STOP AL FINANZIAMENTO DEL FONDO PER NON AUTOSUFFICIENTI. COLOMBI (UILP): "IN BERGAMASCA PENALIZZATE 20MILA PERSONE"

La scorsa settimana il Parlamento ha bocciato i due emendamenti al decreto “Milleproroghe” finalizzati a rifinanziare il Fondo nazionale per le non autosufficienze anche nel 2011 con la stessa somma stanziata lo scorso anno: 400 milioni di euro presentati dalle Regioni (dopo averli approvati all’unanimità). Tale somma era certo limitata ma indicativa della volontà di farsi carico del dramma di persone e famiglie alle prese con i problemi legati alla non autosufficienza e che, soltanto nella Bergamasca, sono in tutto circa 20mila.
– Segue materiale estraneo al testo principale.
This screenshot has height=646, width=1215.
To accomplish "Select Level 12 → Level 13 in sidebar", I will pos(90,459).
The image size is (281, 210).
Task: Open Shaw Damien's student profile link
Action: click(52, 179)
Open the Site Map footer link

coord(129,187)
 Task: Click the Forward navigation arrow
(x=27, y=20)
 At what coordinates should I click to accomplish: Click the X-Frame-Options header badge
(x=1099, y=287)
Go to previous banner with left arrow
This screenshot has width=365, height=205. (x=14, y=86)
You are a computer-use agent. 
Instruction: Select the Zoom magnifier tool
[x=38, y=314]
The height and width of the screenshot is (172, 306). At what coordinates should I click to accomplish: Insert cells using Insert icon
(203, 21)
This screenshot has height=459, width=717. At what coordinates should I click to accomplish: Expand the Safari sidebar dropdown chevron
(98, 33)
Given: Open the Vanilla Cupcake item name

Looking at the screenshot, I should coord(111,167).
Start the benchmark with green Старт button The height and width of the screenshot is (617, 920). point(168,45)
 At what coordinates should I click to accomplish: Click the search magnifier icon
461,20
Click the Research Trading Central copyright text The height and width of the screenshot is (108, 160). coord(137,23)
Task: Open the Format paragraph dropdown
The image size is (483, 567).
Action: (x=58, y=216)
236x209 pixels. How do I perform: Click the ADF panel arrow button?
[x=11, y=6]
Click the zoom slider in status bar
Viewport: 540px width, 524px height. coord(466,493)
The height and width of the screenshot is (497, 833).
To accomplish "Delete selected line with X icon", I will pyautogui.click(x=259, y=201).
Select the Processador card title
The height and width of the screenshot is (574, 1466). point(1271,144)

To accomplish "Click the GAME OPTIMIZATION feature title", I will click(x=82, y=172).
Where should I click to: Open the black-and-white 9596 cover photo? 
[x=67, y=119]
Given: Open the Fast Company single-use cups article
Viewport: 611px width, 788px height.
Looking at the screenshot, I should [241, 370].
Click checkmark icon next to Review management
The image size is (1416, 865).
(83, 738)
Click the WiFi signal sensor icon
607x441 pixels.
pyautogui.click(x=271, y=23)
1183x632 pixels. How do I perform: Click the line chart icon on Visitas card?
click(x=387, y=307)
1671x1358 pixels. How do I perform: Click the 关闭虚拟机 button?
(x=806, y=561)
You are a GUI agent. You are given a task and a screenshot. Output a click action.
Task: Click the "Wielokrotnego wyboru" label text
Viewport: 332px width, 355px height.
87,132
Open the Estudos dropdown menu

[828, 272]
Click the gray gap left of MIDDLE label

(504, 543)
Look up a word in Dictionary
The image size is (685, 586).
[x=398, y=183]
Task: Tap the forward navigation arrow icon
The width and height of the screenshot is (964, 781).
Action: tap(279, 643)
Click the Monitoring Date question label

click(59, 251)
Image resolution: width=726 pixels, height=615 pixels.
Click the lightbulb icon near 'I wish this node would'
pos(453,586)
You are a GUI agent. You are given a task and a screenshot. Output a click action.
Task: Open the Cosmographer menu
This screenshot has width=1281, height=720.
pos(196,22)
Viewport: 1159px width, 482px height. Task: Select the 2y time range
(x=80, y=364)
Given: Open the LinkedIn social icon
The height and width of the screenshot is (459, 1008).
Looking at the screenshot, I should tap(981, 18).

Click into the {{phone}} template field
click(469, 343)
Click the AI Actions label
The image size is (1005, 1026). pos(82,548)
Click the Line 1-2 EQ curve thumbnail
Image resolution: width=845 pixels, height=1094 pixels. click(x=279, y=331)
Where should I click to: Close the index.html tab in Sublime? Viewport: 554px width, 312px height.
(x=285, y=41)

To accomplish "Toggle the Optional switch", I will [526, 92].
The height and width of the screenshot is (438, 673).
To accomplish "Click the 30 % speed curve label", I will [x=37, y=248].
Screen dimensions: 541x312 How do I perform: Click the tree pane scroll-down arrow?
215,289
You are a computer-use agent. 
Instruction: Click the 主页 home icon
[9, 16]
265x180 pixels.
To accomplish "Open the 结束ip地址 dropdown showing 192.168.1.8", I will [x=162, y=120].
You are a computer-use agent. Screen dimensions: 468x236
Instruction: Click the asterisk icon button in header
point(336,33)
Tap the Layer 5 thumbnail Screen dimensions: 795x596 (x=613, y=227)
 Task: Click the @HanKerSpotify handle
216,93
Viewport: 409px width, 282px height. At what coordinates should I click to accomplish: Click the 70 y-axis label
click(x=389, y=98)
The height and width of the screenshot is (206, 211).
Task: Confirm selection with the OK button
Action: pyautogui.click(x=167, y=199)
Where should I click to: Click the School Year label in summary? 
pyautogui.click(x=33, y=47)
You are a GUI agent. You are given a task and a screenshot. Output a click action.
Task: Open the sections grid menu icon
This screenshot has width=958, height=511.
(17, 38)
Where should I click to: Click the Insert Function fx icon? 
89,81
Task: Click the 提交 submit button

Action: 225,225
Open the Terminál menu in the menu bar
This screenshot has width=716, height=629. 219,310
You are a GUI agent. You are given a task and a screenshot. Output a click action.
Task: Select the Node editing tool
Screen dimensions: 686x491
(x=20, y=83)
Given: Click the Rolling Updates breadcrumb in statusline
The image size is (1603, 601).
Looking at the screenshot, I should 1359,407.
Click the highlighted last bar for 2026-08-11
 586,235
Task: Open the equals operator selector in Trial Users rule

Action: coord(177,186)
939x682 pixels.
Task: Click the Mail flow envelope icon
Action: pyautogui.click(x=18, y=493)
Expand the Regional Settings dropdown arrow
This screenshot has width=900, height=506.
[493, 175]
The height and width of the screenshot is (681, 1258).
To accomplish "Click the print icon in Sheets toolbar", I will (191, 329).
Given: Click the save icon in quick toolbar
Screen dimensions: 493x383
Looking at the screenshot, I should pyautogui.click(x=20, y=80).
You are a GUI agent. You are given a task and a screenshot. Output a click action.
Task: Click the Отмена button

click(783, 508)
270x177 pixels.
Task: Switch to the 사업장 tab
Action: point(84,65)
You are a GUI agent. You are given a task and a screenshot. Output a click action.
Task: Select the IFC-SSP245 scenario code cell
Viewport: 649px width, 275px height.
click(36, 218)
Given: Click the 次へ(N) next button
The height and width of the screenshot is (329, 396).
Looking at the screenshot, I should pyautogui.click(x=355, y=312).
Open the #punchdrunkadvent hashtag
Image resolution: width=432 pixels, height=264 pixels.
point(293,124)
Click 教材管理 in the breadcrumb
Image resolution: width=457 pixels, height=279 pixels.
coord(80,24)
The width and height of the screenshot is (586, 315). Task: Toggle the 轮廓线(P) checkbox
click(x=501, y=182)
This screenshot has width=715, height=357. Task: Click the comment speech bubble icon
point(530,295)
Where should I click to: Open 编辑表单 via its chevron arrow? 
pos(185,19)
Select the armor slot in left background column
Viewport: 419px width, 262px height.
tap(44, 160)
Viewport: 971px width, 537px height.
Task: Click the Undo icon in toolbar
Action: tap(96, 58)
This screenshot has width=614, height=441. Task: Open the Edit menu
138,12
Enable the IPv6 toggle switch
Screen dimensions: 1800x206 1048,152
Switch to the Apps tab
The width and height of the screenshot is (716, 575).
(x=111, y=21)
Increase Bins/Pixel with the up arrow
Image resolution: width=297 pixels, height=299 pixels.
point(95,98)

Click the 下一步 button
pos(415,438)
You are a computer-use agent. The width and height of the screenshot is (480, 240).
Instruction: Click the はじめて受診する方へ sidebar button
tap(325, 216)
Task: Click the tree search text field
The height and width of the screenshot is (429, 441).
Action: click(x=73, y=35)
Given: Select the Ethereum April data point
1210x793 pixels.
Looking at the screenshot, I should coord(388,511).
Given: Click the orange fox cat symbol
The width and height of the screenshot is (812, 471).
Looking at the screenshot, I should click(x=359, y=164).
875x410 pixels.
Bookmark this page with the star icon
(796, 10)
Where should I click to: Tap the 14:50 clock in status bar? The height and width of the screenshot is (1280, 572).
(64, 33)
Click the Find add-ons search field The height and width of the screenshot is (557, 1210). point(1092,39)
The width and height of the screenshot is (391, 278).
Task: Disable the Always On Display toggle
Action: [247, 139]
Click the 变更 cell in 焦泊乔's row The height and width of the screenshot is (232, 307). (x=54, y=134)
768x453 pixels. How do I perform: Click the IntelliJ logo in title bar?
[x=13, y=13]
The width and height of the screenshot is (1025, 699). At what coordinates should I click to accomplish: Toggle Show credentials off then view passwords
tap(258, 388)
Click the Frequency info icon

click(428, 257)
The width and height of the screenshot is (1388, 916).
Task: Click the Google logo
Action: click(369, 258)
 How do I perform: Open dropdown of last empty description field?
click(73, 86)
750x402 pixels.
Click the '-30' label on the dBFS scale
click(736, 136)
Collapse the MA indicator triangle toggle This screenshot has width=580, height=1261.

La Uilp  di Bergamo, l’organizzazione di categoria dei pensionati della Uil, considera profondamente sbagliato annullare la postazione di bilancio per la non autosufficienza anche per quest’anno. Il primo effetto è quello di penalizzare i cittadini più deboli per risparmiare una somma relativamente modesta. Ma il rischio reale è che tale scelta significhi la mancanza di volontà di finanziare il Fondo nazionale per la non autosufficienza anche per il futuro con un crudele scaricabarile tra Stato e Regioni.

Il sindacato, pertanto ribadisce la necessità di una legge nazionale che disegni un quadro di tutele e di protezione della non autosufficienza adeguato ed uniforme su tutto il territorio nazionale e renda certi i relativi finanziamenti. Contemporaneamente, ritiene necessario intensificare l’azione di contrattazione nei confronti della Regione per evitare la riduzione di servizi essenziali per i cittadini, in particolare per i pensionati, gli anziani e i disabili che la Uilp rappresenta. Così come è necessario intensificare l’azione di controllo sugli Enti Locali al fine di recuperare fondi da orientare al sociale con il  taglio di ogni spreco, ogni spesa non necessaria. “Come Uilp – sottolinea il segretario provinciale, Primo Colombi – consideriamo sbagliata la decisione di non rifinanziare il Fondo: ci rendiamo conto della gravissima situazione che il Paese sta attraversando e della necessità di rigore nella finanza pubblica, ma così si rischia solo di penalizzare i cittadini più deboli. Il mancato rifinanziamento, oltretutto, penalizzerà proprio le Regioni più virtuose, come la Lombardia, che hanno sviluppato una rete di interventi con fondi propri”.